Item-total Correlation Analysis
First, iterative removal of those items with the lowest item-total correlation was undertaken, identical to the procedure previously used to derive the ICBM10. With the current data, α was maximised with a 17 item scale (ICBM17). Items 8, 11, 18, 21 and 22 were omitted. These items assessed misconceptions of chance (8), framing or anchoring bias (11 and 22), insensitivity to superior reliability of objective over subjective data (18), and insensitivity to the principle of regression (21). The resultant 17 item scale achieved an α of 0.61 (0.56 students, 0.57 trainees, 0.61 consultants), with item-total correlations ranging from 0.11 to 0.37.
Removal of a further item resulted in the total sample α being maintained at 0.61 but a reduction in consistency for two of the three subsamples (0.58 students, 0.55 trainees, 0.59 consultants). This result suggested that further gains in internal consistency could only be attained through differential item removal for each subsample. That is, different scales for different target groups. Summary statistics for the ICBM17 are included in Table 3. As with the ICBM22, correct responses increased with experience.
Second, factor analysis was used as a pragmatic guide to potential subscale membership among the ICBM items . Decisions regarding the nature of the factor analysis were based on this strategy.
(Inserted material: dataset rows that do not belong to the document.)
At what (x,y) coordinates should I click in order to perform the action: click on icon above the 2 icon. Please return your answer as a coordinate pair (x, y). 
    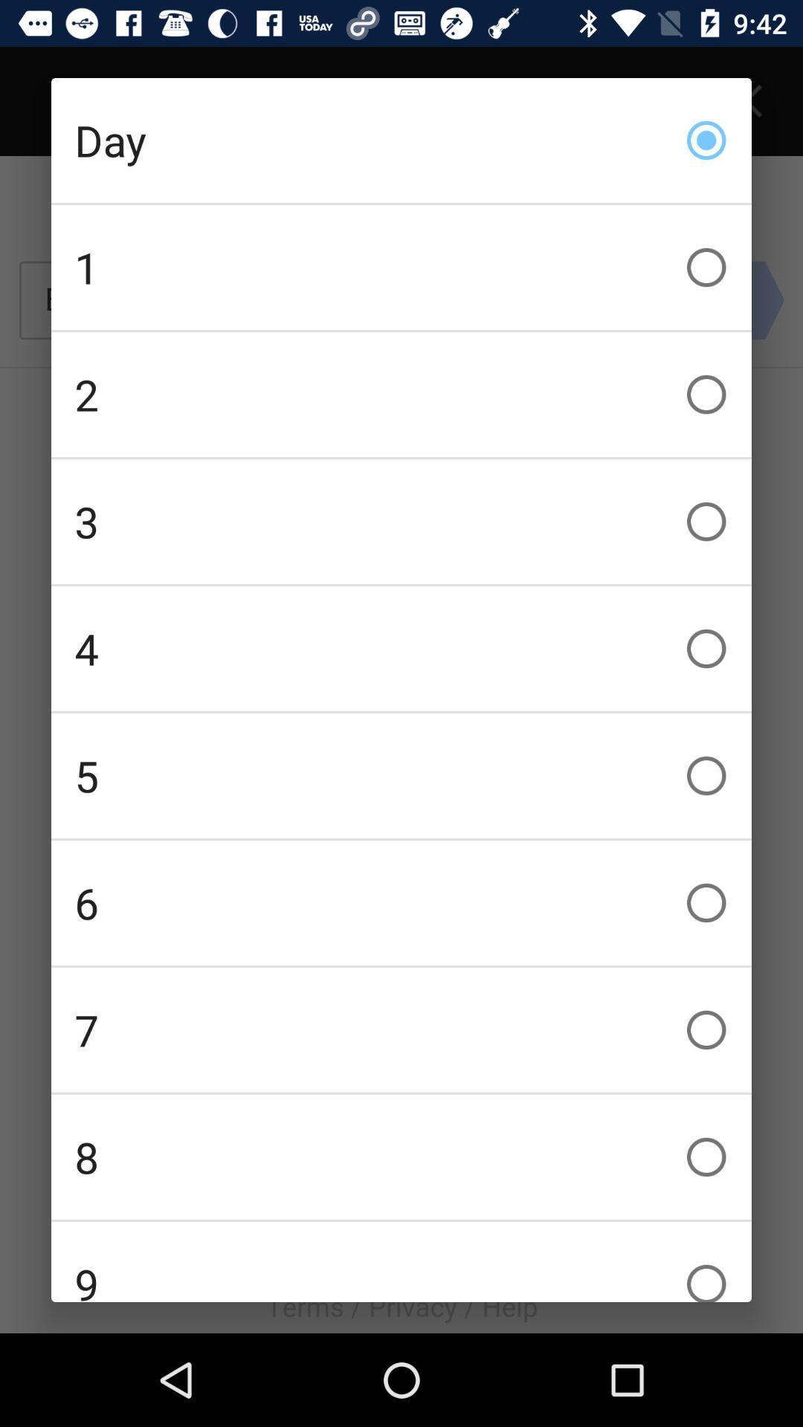
    Looking at the image, I should click on (401, 268).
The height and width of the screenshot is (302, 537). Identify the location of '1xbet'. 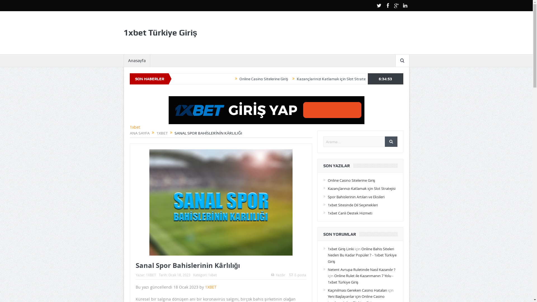
(212, 275).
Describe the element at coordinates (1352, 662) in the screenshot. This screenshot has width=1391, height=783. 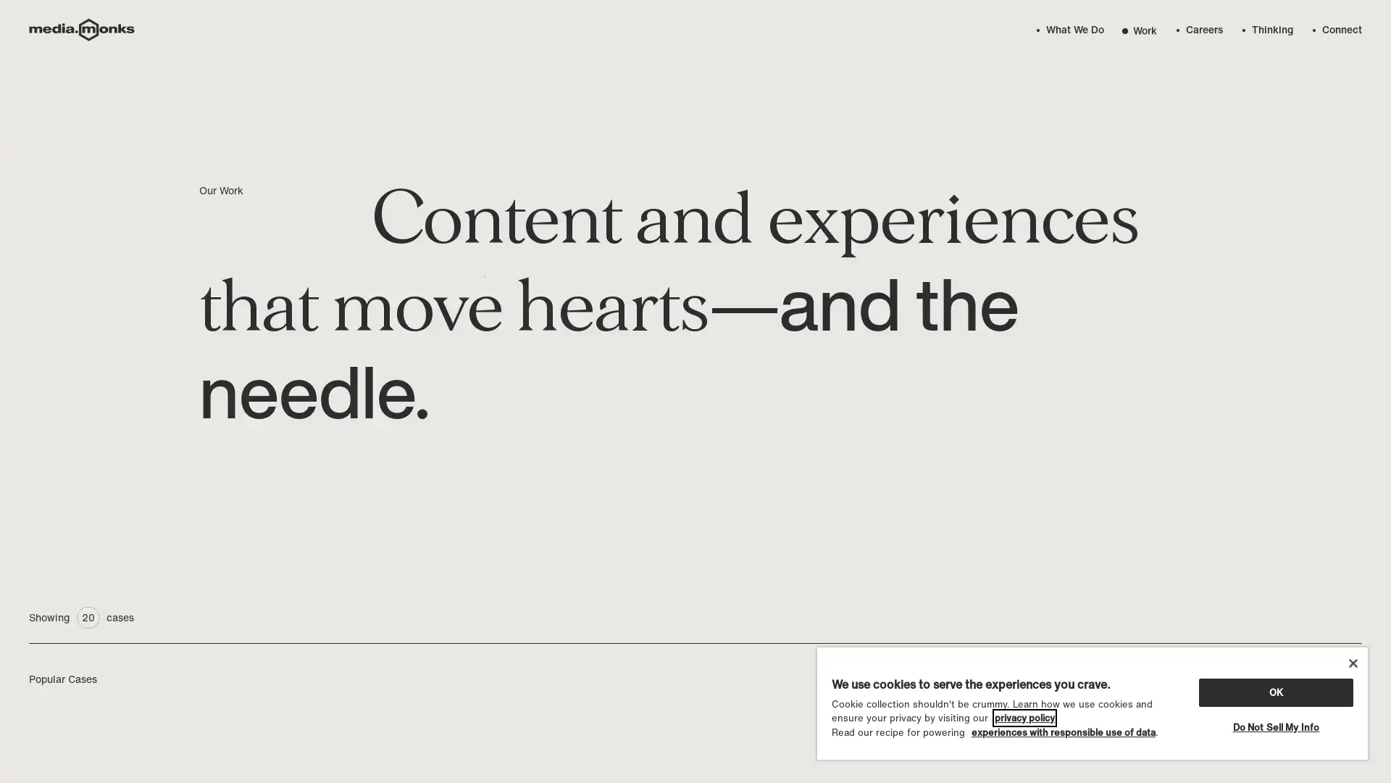
I see `Close` at that location.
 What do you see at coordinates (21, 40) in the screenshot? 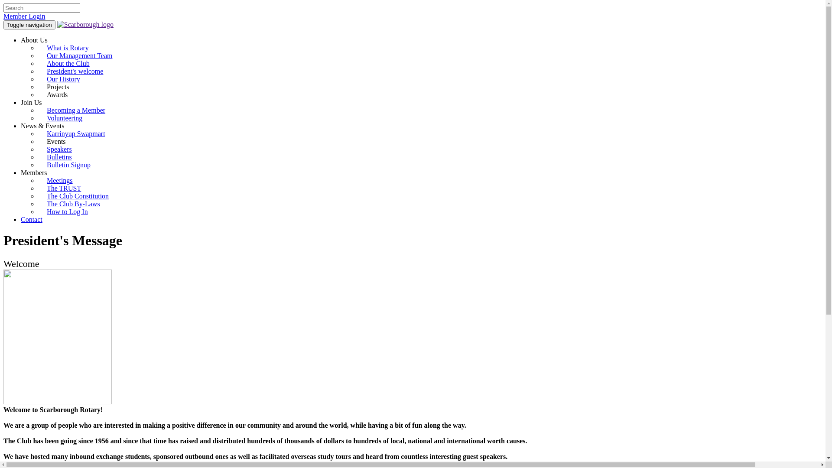
I see `'About Us'` at bounding box center [21, 40].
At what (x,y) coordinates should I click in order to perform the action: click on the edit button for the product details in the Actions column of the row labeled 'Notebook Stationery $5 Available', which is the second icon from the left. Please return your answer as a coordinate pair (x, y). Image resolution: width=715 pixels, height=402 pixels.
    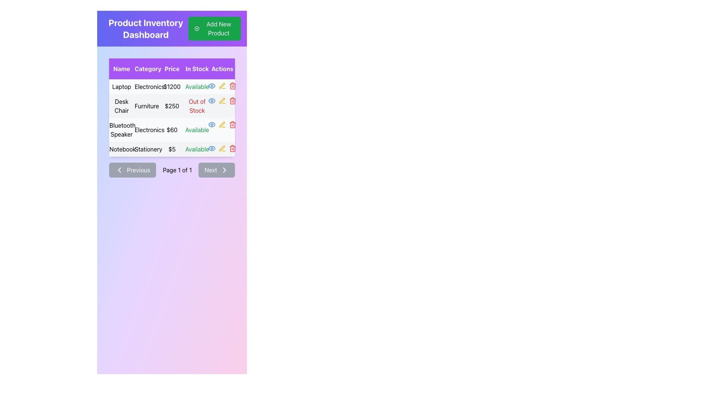
    Looking at the image, I should click on (222, 148).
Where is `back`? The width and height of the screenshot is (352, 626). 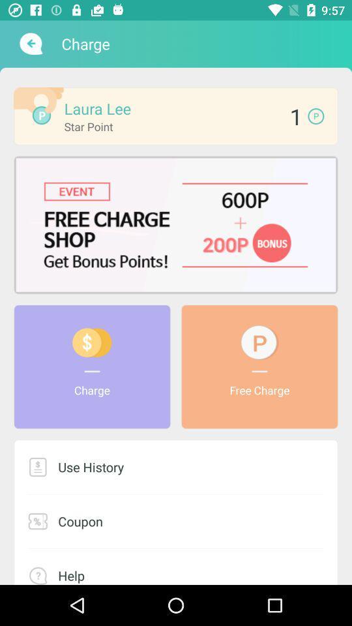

Maximum likelihood extraction was used to allow generalisation from a sample to a population  and for correlations with more unique variance and less error variance to be given more weight . Most importantly, adjustment is made for the constraints imposed on the data based on the increased potential for non-random measurement error associated with dichotomous variables.
This procedure resulted in an initial solution comprising 10 factors, each with an eigenvalue greater than one, although only 60% of the variance among items was accounted for by these factors. This result reflects the tendency for dichotomous variables to cluster together due to similar response distributions rather than actual item content , producing additional factors that are essentially statistical artefacts. Therefore, a conservative decision rule for retaining factors for rotation was employed. Parallel analysis criteria  takes account of both sample size and the number of items being analysed and is more reliable than the misunderstood 'eigenvalues greater than one' rule , particularly when there are many coefficients of modest size within the available correlation matrix (communality range 0.025 to 0.197). Further, an oblique rotation of the retained factors was undertaken using the oblimin criterion (delta = 0), to acknowledge the expected intercorrelations among any dimensions of the ICBM.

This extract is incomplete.